▸ **INSTRUCTIONS FOR THE TASK**
The copy should hold only the line containing "Image resolution: width=1200" and the lines after it through the end of the material, each exact, with no pictures.

*** Begin section ***

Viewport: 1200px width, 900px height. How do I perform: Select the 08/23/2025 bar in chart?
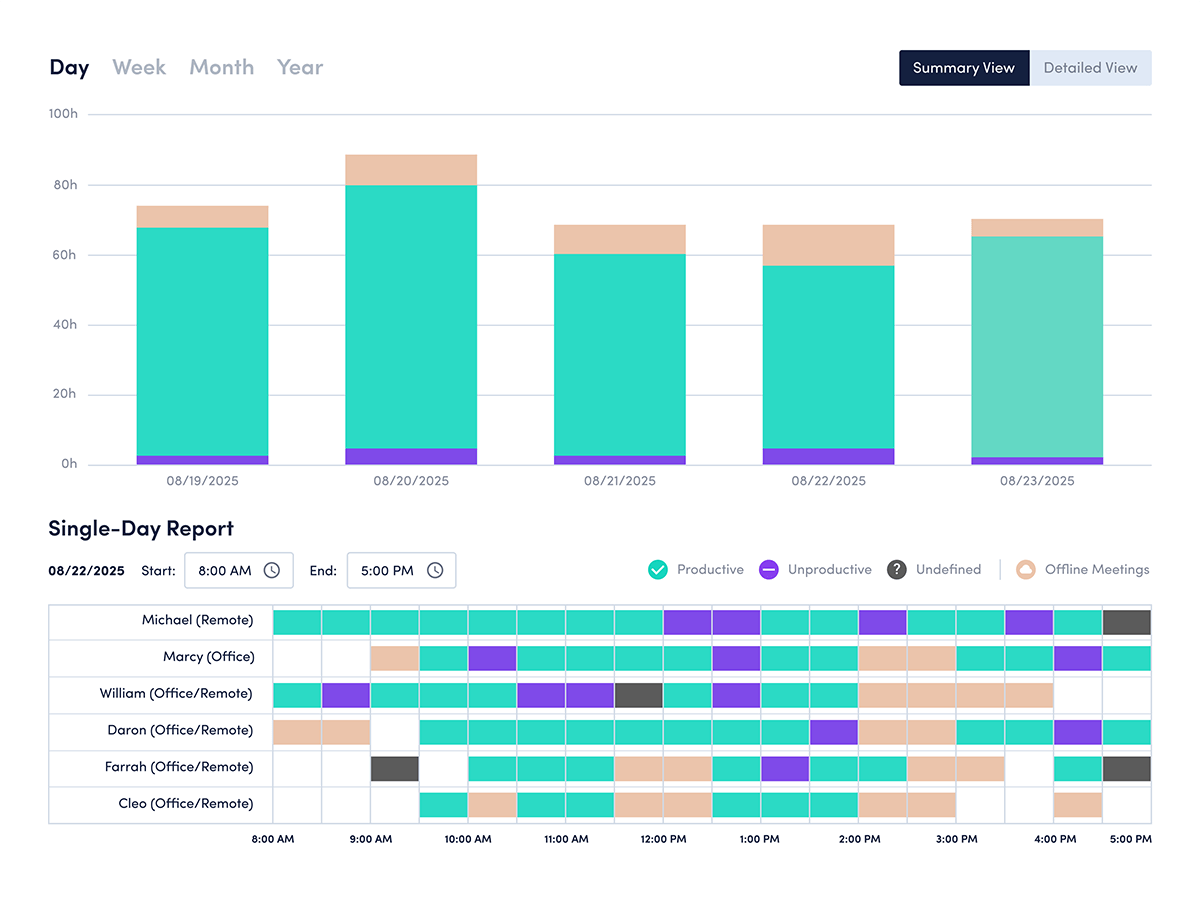(1037, 345)
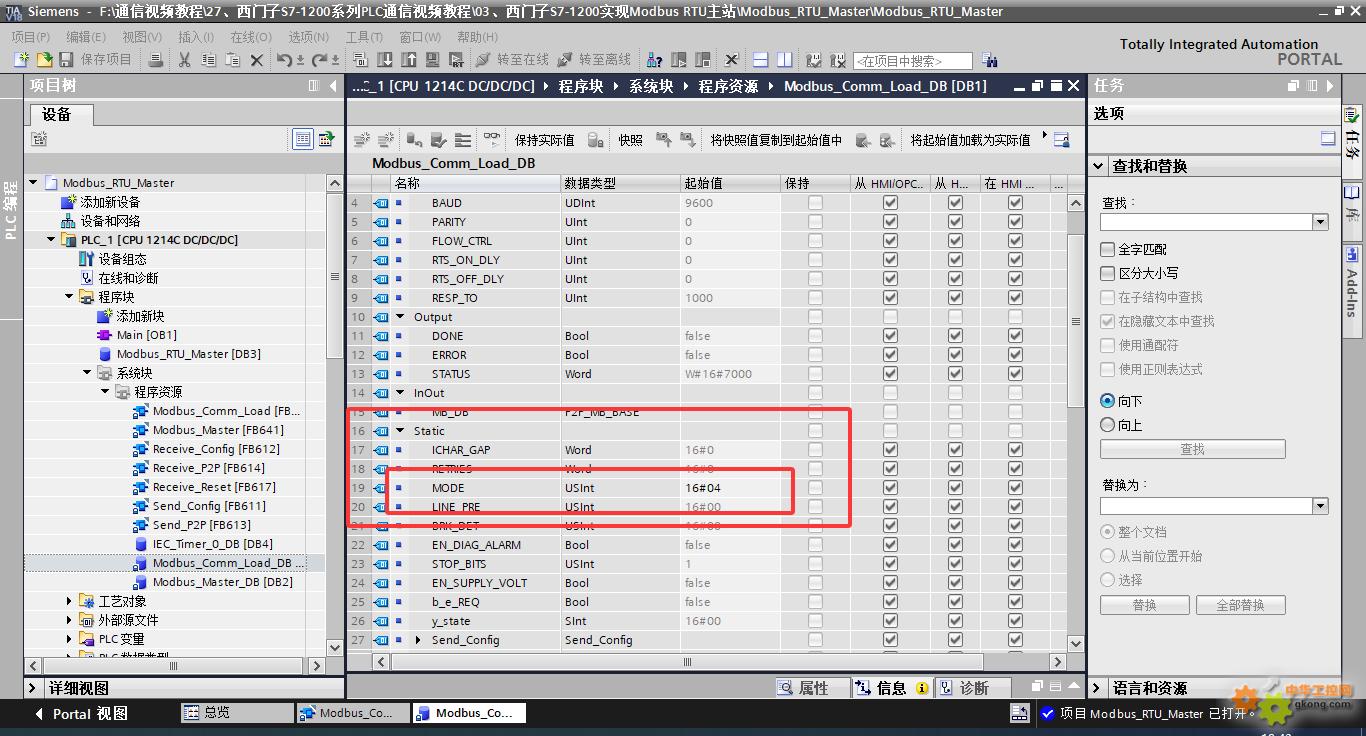
Task: Click the 转至在线 (go online) toolbar button
Action: (512, 60)
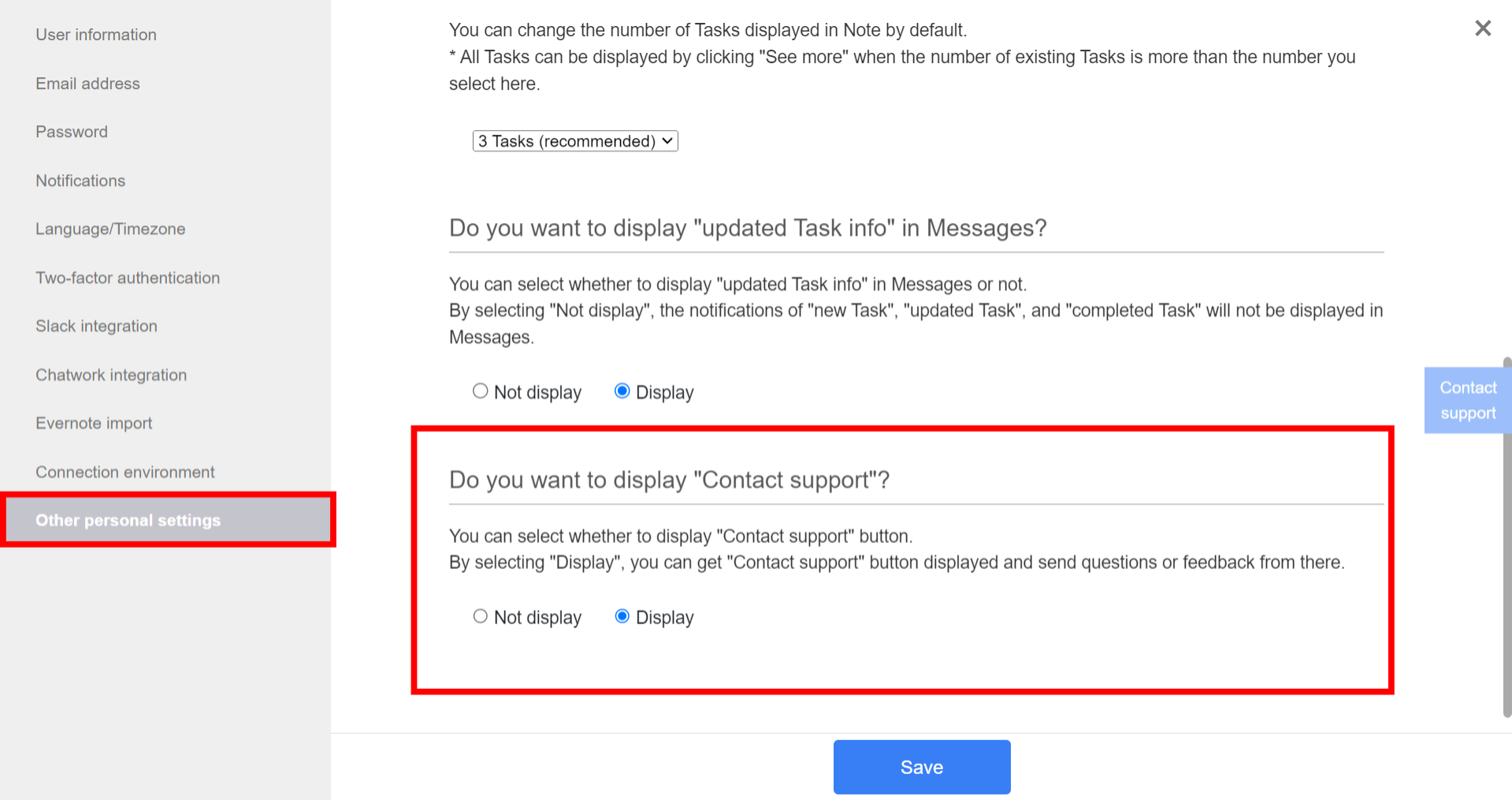Open Password settings
The height and width of the screenshot is (800, 1512).
[71, 132]
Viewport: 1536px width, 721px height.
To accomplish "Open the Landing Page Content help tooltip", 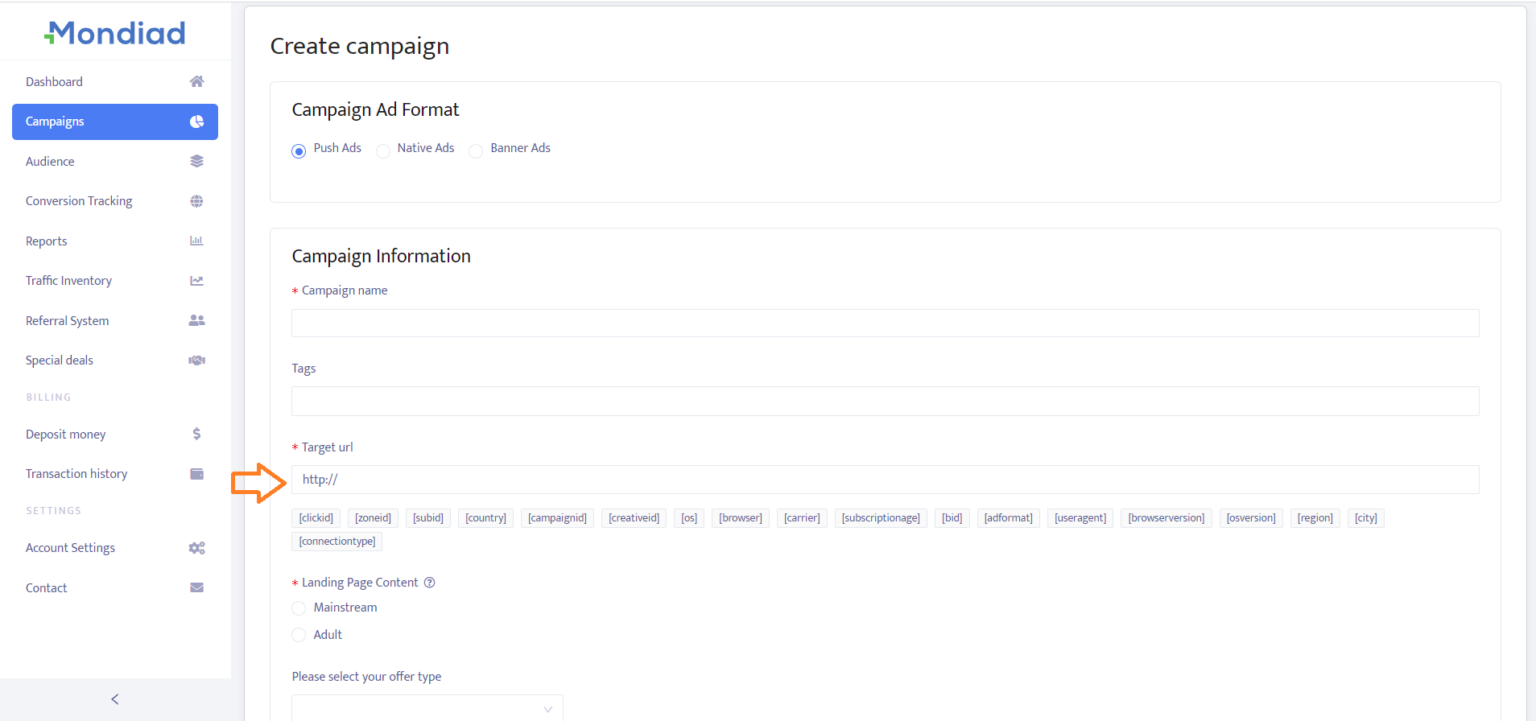I will point(429,582).
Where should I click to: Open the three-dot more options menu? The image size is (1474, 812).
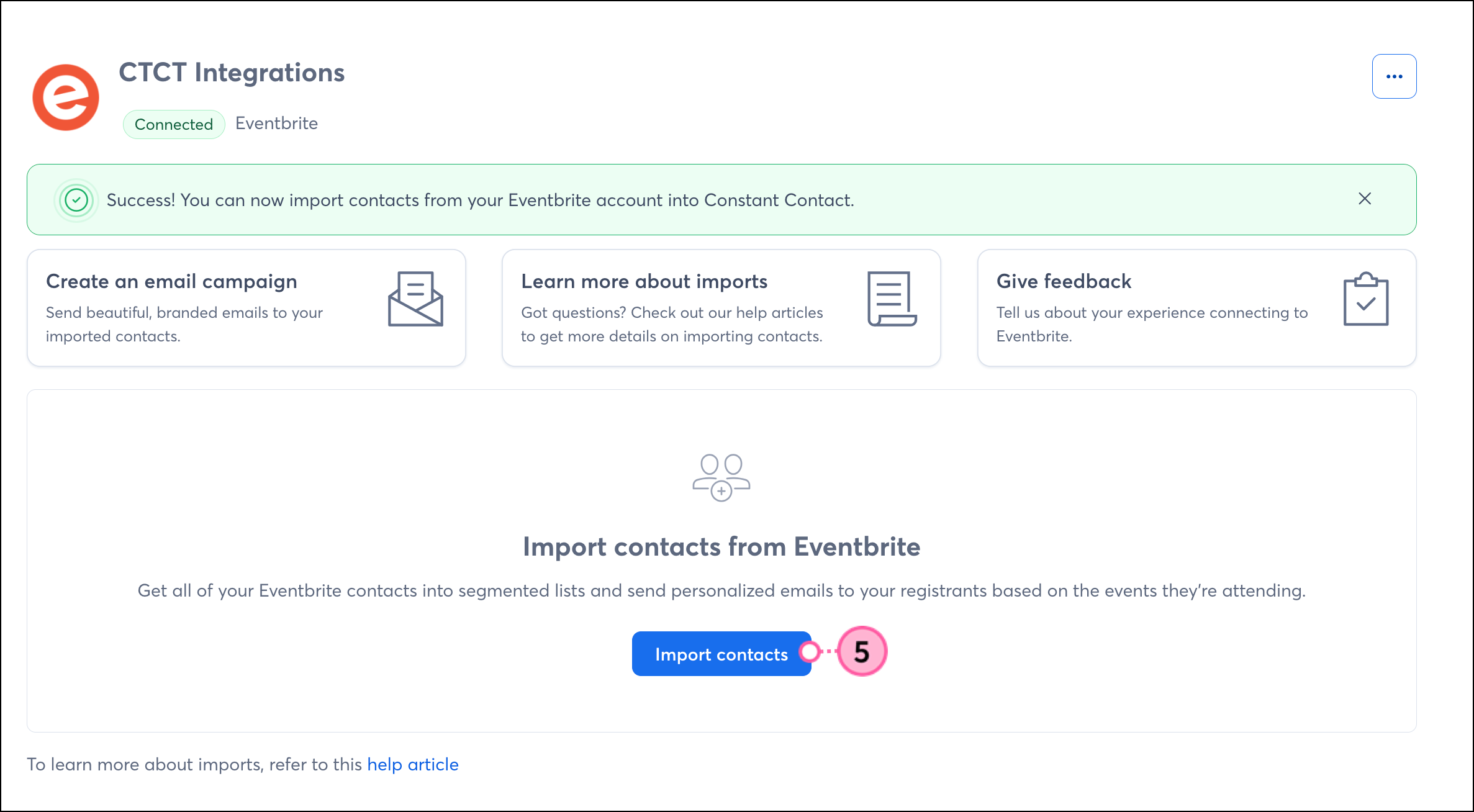[1394, 76]
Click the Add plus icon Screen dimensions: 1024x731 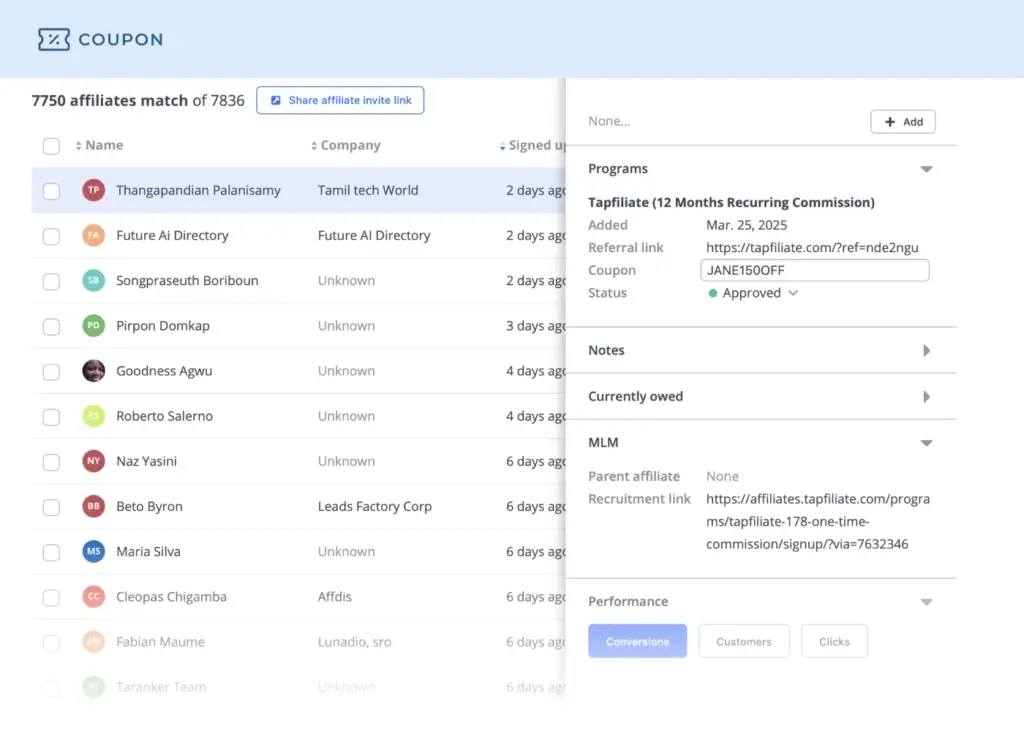point(888,121)
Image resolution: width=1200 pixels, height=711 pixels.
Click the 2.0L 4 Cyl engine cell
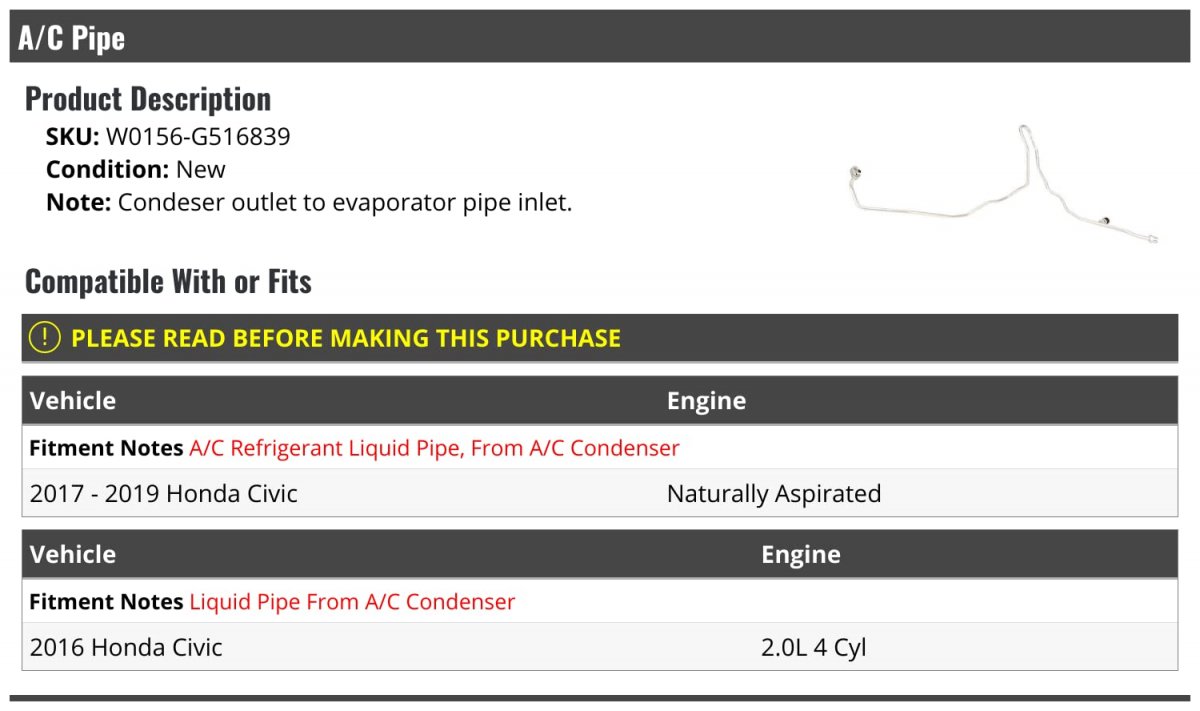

*** End section ***

▸ **OUTPUT OF THE EXERCISE**
Image resolution: width=1200 pixels, height=711 pixels.
Click the 2.0L 4 Cyl engine cell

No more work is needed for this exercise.